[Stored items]
• • • • •

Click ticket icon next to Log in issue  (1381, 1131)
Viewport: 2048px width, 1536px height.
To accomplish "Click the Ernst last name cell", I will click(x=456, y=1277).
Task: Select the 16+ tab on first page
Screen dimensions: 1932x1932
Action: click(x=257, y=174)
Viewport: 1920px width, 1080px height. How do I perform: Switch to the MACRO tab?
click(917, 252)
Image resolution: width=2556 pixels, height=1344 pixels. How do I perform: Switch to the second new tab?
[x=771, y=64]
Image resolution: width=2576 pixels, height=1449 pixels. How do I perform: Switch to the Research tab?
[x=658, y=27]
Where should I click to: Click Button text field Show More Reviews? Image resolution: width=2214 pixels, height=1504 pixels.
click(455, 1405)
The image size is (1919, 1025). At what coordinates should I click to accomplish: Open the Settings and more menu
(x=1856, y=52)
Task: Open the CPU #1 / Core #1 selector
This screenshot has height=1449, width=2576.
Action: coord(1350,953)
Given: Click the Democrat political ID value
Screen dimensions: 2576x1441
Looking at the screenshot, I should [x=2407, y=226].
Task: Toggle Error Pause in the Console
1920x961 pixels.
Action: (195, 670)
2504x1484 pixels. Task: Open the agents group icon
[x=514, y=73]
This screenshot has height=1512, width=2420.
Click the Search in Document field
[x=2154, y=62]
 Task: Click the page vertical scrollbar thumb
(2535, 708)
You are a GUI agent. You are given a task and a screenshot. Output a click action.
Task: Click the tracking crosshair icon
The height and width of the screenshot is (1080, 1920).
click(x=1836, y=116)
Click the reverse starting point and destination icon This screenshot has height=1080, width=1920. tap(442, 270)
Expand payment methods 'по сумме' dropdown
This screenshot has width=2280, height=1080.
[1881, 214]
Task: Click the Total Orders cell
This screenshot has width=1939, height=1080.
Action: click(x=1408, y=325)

• • • • •

--- YOUR OBJECTIVE ---
Read through the data and copy every line where "cell" shows up.

--- RESPONSE AREA ---
To accomplish "Click the Ernst last name cell", I will click(x=456, y=1277).
Task: Click the Total Orders cell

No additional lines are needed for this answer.